» **EXERCISE BRIEF**: Every single entry must be reproduced precisely.

--- RECORDS SUPPLIED Enclosed Below ---

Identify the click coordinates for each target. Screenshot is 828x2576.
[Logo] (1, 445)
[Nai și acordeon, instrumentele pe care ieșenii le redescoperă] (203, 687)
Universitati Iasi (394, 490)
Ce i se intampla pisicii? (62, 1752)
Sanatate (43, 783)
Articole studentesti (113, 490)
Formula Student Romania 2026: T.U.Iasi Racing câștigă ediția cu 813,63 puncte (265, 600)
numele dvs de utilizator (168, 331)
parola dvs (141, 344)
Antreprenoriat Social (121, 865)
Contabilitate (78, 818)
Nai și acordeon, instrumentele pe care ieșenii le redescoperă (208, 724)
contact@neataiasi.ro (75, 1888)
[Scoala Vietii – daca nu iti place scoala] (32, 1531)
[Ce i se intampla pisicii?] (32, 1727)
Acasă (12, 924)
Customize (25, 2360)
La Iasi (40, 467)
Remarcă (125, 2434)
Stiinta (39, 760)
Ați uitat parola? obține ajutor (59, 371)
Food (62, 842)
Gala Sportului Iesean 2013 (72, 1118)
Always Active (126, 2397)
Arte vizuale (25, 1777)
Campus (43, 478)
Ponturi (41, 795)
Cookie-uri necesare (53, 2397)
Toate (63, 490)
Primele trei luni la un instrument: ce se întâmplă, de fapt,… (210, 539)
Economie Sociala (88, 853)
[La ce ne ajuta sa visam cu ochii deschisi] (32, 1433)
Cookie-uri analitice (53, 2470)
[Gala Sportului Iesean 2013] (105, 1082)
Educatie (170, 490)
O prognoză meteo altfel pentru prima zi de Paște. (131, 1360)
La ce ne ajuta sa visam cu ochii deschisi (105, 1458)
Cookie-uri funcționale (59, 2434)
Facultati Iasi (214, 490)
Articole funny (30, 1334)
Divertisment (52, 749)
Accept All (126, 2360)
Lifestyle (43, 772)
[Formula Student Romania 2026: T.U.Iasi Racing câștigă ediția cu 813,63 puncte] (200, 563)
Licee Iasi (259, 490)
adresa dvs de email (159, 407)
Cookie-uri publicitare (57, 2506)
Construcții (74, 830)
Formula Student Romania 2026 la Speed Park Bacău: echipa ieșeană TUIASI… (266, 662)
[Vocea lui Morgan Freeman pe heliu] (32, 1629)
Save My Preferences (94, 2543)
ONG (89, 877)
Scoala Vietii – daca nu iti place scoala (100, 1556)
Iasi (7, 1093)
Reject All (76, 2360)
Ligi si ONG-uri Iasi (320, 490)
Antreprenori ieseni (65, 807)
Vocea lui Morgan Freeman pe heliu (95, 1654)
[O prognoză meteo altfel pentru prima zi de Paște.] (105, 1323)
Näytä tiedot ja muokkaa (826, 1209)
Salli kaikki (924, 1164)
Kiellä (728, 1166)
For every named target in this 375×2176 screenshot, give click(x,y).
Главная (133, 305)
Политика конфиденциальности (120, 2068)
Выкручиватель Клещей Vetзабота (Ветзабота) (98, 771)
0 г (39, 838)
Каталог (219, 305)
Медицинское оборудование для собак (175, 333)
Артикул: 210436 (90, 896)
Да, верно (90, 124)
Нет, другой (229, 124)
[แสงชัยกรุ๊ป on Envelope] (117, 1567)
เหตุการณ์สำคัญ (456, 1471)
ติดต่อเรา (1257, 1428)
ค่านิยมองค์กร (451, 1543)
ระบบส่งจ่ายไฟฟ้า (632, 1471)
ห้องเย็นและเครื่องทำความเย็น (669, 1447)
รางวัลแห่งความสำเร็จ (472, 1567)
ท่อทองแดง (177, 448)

--- End of Enclosed RECORDS SUPPLIED ---

» **WRITTEN SOLUTION**:
Identify the click coordinates for each target. Screenshot is 828x2576.
[Logo] (1, 445)
[Nai și acordeon, instrumentele pe care ieșenii le redescoperă] (203, 687)
Universitati Iasi (394, 490)
Ce i se intampla pisicii? (62, 1752)
Sanatate (43, 783)
Articole studentesti (113, 490)
Formula Student Romania 2026: T.U.Iasi Racing câștigă ediția cu 813,63 puncte (265, 600)
numele dvs de utilizator (168, 331)
parola dvs (141, 344)
Antreprenoriat Social (121, 865)
Contabilitate (78, 818)
Nai și acordeon, instrumentele pe care ieșenii le redescoperă (208, 724)
contact@neataiasi.ro (75, 1888)
[Scoala Vietii – daca nu iti place scoala] (32, 1531)
[Ce i se intampla pisicii?] (32, 1727)
Acasă (12, 924)
Customize (25, 2360)
La Iasi (40, 467)
Remarcă (125, 2434)
Stiinta (39, 760)
Ați uitat parola? obține ajutor (59, 371)
Food (62, 842)
Gala Sportului Iesean 2013 (72, 1118)
Always Active (126, 2397)
Arte vizuale (25, 1777)
Campus (43, 478)
Ponturi (41, 795)
Cookie-uri necesare (53, 2397)
Toate (63, 490)
Primele trei luni la un instrument: ce se întâmplă, de fapt,… (210, 539)
Economie Sociala (88, 853)
[La ce ne ajuta sa visam cu ochii deschisi] (32, 1433)
Cookie-uri analitice (53, 2470)
[Gala Sportului Iesean 2013] (105, 1082)
Educatie (170, 490)
O prognoză meteo altfel pentru prima zi de Paște. (131, 1360)
La ce ne ajuta sa visam cu ochii deschisi (105, 1458)
Cookie-uri funcționale (59, 2434)
Facultati Iasi (214, 490)
Articole funny (30, 1334)
Divertisment (52, 749)
Accept All (126, 2360)
Lifestyle (43, 772)
[Formula Student Romania 2026: T.U.Iasi Racing câștigă ediția cu 813,63 puncte] (200, 563)
Licee Iasi (259, 490)
adresa dvs de email (159, 407)
Cookie-uri publicitare (57, 2506)
Construcții (74, 830)
Formula Student Romania 2026 la Speed Park Bacău: echipa ieșeană TUIASI… (266, 662)
[Vocea lui Morgan Freeman pe heliu] (32, 1629)
Save My Preferences (94, 2543)
ONG (89, 877)
Scoala Vietii – daca nu iti place scoala (100, 1556)
Iasi (7, 1093)
Reject All (76, 2360)
Ligi si ONG-uri Iasi (320, 490)
Antreprenori ieseni (65, 807)
Vocea lui Morgan Freeman pe heliu (95, 1654)
[O prognoză meteo altfel pentru prima zi de Paște.] (105, 1323)
Näytä tiedot ja muokkaa (826, 1209)
Salli kaikki (924, 1164)
Kiellä (728, 1166)
For every named target in this 375×2176 screenshot, give click(x,y).
Главная (133, 305)
Политика конфиденциальности (120, 2068)
Выкручиватель Клещей Vetзабота (Ветзабота) (98, 771)
0 г (39, 838)
Каталог (219, 305)
Медицинское оборудование для собак (175, 333)
Артикул: 210436 (90, 896)
Да, верно (90, 124)
Нет, другой (229, 124)
[แสงชัยกรุ๊ป on Envelope] (117, 1567)
เหตุการณ์สำคัญ (456, 1471)
ติดต่อเรา (1257, 1428)
ค่านิยมองค์กร (451, 1543)
ระบบส่งจ่ายไฟฟ้า (632, 1471)
ห้องเย็นและเครื่องทำความเย็น (669, 1447)
รางวัลแห่งความสำเร็จ (472, 1567)
ท่อทองแดง (177, 448)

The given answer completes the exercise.